Cicero derives the concept of duty (officium) from the Stoic notion of the kathekon — what is fitting or appropriate for a rational creature to do. Duties are not arbitrary commands but the natural expression of our rational and social nature. Because humans are uniquely rational animals, capable of grasping universal principles and living in organised communities governed by law and language, there are certain modes of action that are simply fitting for what we are. To act against duty is not merely to break a rule but to act against one's own deepest nature.
Cicero organises the duties generated by the honestum under the four cardinal virtues: wisdom (the knowledge and investigation of truth), justice (giving each person their due and maintaining the community), courage (greatness of soul in the face of difficulty), and temperance (order and restraint in speech and action). Each virtue generates a characteristic set of duties: justice requires keeping promises, harming no one unjustly, and contributing to the common good; courage requires accepting great burdens in the service of the community while remaining unmoved by passion or fear; temperance requires that every action exhibit the decorum appropriate to its context.
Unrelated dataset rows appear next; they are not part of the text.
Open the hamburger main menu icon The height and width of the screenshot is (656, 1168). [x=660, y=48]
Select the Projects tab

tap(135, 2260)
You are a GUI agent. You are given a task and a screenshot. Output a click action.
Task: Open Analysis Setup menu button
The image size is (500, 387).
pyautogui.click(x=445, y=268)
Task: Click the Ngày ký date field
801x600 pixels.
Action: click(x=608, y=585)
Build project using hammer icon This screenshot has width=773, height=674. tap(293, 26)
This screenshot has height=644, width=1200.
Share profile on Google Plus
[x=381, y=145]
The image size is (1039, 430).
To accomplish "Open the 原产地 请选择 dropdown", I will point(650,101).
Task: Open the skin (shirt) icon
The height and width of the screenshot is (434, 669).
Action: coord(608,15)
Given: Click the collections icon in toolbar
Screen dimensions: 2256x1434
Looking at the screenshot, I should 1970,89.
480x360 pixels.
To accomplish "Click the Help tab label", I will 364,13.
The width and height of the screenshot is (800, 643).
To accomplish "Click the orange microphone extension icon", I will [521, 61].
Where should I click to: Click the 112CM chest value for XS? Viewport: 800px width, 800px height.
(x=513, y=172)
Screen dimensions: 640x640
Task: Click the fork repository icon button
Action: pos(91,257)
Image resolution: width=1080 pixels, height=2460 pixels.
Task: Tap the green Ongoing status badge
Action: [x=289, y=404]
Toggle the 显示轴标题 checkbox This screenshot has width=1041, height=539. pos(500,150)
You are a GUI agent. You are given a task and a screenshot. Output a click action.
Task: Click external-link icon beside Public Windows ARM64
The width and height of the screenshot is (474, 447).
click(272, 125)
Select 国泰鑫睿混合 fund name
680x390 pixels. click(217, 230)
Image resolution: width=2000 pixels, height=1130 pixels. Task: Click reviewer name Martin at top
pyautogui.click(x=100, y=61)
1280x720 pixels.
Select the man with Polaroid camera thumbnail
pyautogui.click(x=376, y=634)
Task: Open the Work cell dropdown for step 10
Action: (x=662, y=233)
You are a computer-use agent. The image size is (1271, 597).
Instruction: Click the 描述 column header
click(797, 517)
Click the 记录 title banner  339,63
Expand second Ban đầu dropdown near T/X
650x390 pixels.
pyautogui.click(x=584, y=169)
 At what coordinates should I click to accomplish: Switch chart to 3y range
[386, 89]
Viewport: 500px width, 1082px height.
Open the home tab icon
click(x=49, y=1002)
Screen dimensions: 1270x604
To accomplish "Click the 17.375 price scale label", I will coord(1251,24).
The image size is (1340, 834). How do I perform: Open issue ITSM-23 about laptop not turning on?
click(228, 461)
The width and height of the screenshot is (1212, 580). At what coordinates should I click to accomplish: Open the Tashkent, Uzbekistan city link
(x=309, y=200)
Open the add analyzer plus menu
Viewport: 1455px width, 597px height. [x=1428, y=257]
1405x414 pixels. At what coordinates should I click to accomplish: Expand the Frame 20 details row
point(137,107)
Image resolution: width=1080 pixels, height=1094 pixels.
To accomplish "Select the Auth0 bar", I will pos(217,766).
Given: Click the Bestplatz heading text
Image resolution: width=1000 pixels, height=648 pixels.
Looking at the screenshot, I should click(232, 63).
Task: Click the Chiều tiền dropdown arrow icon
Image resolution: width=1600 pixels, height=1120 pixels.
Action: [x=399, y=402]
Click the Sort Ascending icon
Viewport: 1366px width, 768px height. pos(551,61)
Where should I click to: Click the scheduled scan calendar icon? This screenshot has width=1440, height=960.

Much of De Officiis is devoted to the claim that apparent conflicts between the honestum and the utile (the expedient) are always apparent rather than real. Cicero argues that what people call "advantage" — wealth, power, pleasure gained by dishonourable means — is not genuine advantage at all. The statesman who gains power by betraying the republic has not acted in his interest; he has destroyed the very conditions — trust, law, community — on which his own flourishing depends. The true advantage of a human being is always a moral advantage: the reputation, the inner peace, and the durable social bonds that only the virtuous life can sustain.
The analysis of duty in De Officiis draws on the Stoic philosopher Panaetius of Rhodes, whose lost work On Duties (Peri tou kathekontos) Cicero explicitly acknowledges following. Cicero's contribution is the third book, which has no direct Stoic precedent, and which examines apparent conflicts between honour and advantage with a casuistical precision that anticipates later natural law theory.